-- INSTRUCTIONS TO FOLLOW --
Your task is to copy each line in the listing that includes the word "field".

-- PROVIDED INFORMATION --
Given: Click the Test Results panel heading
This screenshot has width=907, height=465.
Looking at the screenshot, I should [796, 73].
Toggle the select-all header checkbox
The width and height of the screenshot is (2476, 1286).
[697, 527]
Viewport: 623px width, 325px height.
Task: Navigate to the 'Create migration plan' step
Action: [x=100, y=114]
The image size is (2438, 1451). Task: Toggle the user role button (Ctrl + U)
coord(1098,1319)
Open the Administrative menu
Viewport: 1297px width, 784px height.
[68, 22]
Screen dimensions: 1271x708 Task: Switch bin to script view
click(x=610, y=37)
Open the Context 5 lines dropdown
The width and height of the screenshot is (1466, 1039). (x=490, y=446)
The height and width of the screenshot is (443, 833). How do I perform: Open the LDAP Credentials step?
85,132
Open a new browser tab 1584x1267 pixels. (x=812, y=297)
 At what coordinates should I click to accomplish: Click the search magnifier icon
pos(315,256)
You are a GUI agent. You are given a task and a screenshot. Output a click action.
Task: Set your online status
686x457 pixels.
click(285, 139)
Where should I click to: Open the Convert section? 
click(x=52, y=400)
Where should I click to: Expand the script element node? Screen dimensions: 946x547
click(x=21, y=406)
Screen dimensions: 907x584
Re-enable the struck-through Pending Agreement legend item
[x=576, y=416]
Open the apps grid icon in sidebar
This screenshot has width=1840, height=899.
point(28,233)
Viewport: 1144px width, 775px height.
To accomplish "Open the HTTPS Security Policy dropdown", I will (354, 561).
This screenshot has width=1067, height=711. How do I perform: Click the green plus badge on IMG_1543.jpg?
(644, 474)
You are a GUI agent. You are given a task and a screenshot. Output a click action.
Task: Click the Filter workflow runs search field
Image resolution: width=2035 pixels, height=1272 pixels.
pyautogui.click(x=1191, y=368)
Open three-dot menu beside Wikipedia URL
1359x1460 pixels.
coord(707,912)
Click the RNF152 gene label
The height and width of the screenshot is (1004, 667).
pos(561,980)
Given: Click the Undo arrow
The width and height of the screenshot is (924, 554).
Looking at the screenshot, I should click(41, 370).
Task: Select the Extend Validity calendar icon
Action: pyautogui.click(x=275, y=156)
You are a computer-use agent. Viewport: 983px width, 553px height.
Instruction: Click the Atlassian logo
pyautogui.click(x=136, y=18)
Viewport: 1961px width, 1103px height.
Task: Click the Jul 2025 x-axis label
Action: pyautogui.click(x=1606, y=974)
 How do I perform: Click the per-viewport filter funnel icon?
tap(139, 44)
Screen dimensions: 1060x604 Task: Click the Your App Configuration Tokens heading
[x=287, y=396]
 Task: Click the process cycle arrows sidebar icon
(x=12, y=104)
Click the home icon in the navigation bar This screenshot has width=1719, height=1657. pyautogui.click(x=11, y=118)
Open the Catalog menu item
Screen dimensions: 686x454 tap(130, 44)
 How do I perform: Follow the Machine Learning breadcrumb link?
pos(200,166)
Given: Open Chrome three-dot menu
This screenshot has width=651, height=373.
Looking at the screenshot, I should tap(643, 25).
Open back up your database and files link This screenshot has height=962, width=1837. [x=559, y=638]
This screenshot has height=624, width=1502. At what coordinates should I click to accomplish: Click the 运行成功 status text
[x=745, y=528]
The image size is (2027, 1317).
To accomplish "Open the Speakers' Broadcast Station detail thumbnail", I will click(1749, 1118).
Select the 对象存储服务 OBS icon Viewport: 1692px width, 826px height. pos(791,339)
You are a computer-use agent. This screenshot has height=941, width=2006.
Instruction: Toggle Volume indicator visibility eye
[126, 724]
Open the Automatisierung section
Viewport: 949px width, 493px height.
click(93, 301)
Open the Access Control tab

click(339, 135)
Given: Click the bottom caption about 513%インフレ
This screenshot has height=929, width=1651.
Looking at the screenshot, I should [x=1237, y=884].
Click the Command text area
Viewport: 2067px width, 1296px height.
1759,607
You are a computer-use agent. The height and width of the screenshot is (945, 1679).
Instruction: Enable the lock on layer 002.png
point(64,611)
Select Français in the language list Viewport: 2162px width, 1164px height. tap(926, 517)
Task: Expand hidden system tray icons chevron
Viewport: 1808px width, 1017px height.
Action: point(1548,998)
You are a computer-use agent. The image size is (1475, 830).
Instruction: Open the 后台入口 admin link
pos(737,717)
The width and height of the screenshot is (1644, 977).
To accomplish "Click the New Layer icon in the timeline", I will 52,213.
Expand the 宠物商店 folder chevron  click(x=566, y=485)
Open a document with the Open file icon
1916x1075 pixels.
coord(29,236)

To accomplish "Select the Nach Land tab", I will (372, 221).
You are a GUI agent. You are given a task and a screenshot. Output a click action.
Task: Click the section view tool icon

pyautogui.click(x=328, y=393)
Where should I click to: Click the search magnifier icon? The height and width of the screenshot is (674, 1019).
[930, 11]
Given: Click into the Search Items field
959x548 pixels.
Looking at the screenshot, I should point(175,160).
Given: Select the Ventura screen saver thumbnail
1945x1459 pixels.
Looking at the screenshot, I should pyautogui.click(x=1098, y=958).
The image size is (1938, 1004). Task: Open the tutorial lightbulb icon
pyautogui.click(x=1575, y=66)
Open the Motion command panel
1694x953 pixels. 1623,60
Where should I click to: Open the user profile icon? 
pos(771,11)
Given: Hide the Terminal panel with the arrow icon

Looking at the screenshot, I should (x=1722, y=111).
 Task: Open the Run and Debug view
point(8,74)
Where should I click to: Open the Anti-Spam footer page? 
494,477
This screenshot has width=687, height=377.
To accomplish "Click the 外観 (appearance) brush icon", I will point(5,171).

-- YOUR RESPONSE --
Task: Click the Filter workflow runs search field
Given: Click into the Search Items field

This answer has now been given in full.